21. The hot cutter (C, [Fig. 9]) is drawn down, tapering from two depressions or shoulders near the eye to an edge about 1⁄8 inch thick, which is ground equally from both sides to form a cutting edge parallel with the eye. It should be used exclusively for cutting hot metal, because the shape and temper will not stand the cutting of cold iron. In order to avoid dulling the cutter and the possibility of injuring some one with the piece of hot metal that is being cut off, the cut should be held over the outside edge of the anvil when the final blows are being struck; the operation will then have a shearing action, and the piece of metal will drop downward instead of flying upward.

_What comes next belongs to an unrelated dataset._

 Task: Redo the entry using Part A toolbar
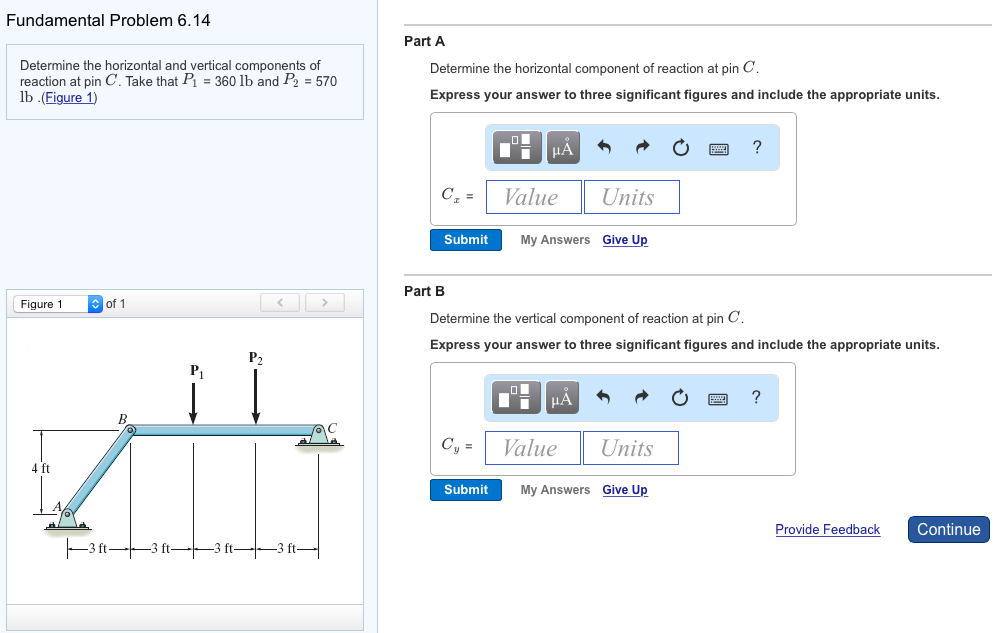point(640,147)
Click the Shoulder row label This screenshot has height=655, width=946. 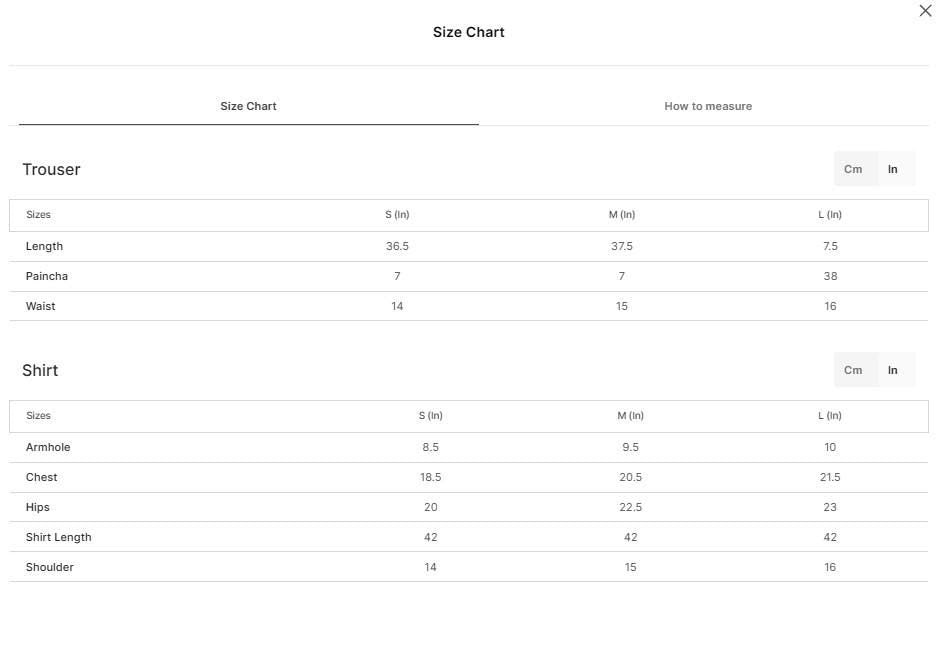pyautogui.click(x=49, y=568)
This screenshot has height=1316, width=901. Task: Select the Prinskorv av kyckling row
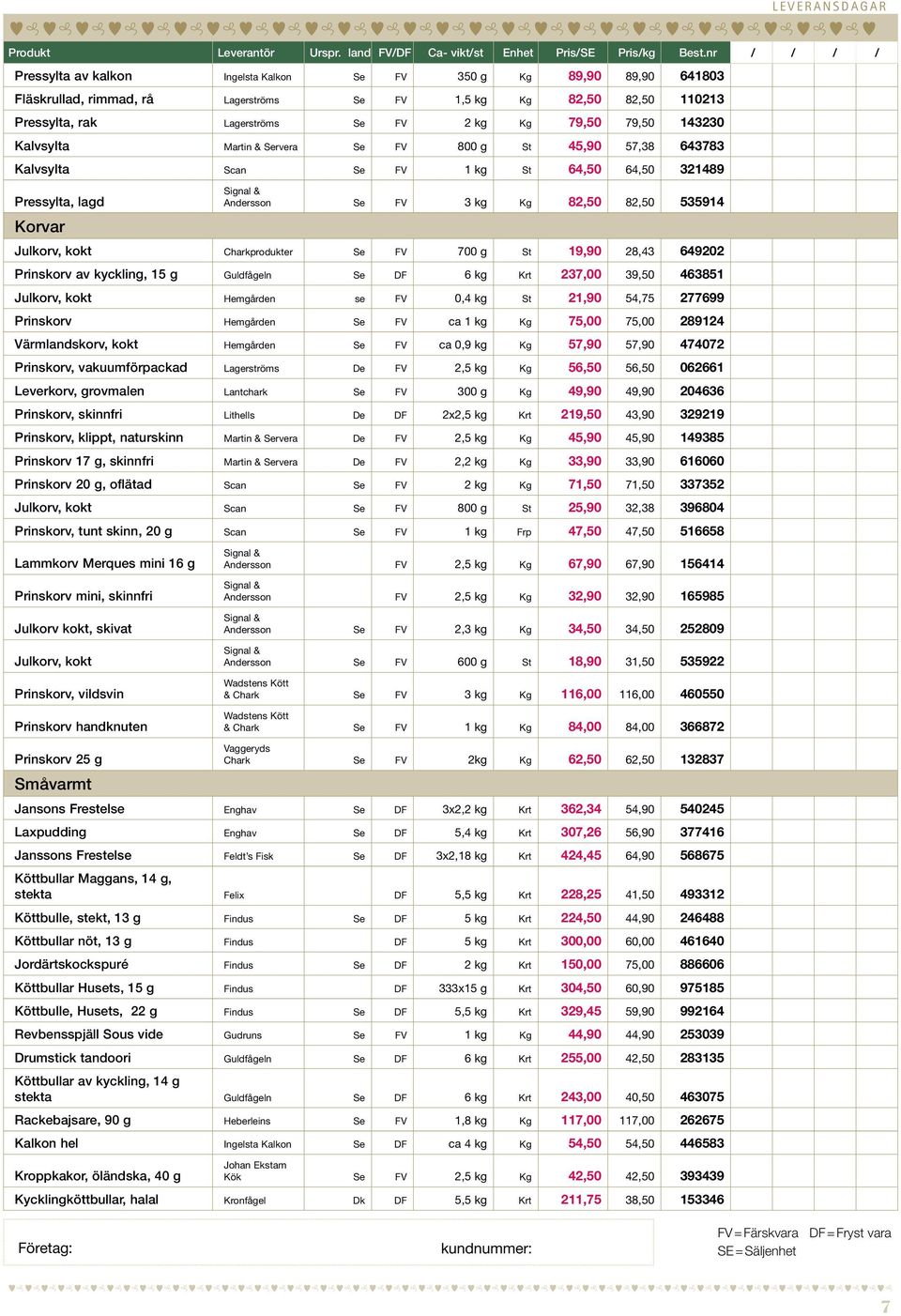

Great care should be taken in hardening and tempering each of these cutters to prevent possible injury from small particles of steel that might fly from them if they were tempered too hard. The cold cutter should be hard enough to cut steel or iron without being broken or battered on its cutting edge. The hot cutter should not be quite so hard and should be dipped in water frequently when it is being used to prevent the temper from being drawn.
22. The flatter (A, [Fig. 10]) is as useful and as essential for the production of smooth and nicely finished work as the finishing coat of varnish on a beautiful piece of furniture. Any work that is worth doing is certainly worth doing well, and in order to make forge work present a finished appearance the smith should use the flatter freely. With it the rough markings of the various forging tools or hammer can be entirely removed. By using it while the work is at a dull red heat, and by occasionally dipping the flatter in water before it is applied, all the rough scale can be removed, thus leaving the work with a smooth, finished appearance.
There are various sizes of this tool, but one with a 2-inch face is convenient for use on light forgings. The edges of the face may be made slightly round, so that markings will not be left on the work, but frequently the edges are left perfectly square.
Fig. 10.
A, flatter; B, square-edged set hammer; C, round-edged set hammer.
It is not necessary to temper this tool; in fact, the constant hammering on it has a tendency to crystallize the steel, often causing it to break off at the eye. As the constant hammering on the head of the flatter will also cause the head to become battered, it is good practice frequently to draw out the head and lay the flatter aside to cool. This will anneal the steel and prevent crystallization, at least for some time.
23. The square-and round-edged set hammers (B and C, [Fig. 10]) are employed for various purposes. The former is used for making square shoulders or depressions such as could not be produced with the hand hammer alone, or for drawing metal between two shoulders or projections. The latter is used for the same purposes, with the exception that it produces a rounded fillet instead of a square corner. It is also convenient for use in small places where the flatter cannot be employed.
The sizes of these tools vary according to the requirements of the work, but it is advisable to have about three sizes of the square-edged one. A good outfit of set hammers consists of one 5⁄8-inch, one 3⁄4-inch, one 1-inch, all square-edged; and one round-edged set with a 11⁄4-inch face. These four should fulfill all requirements for light forgings. These tools need not be tempered, for the reason explained in connection with the flatter.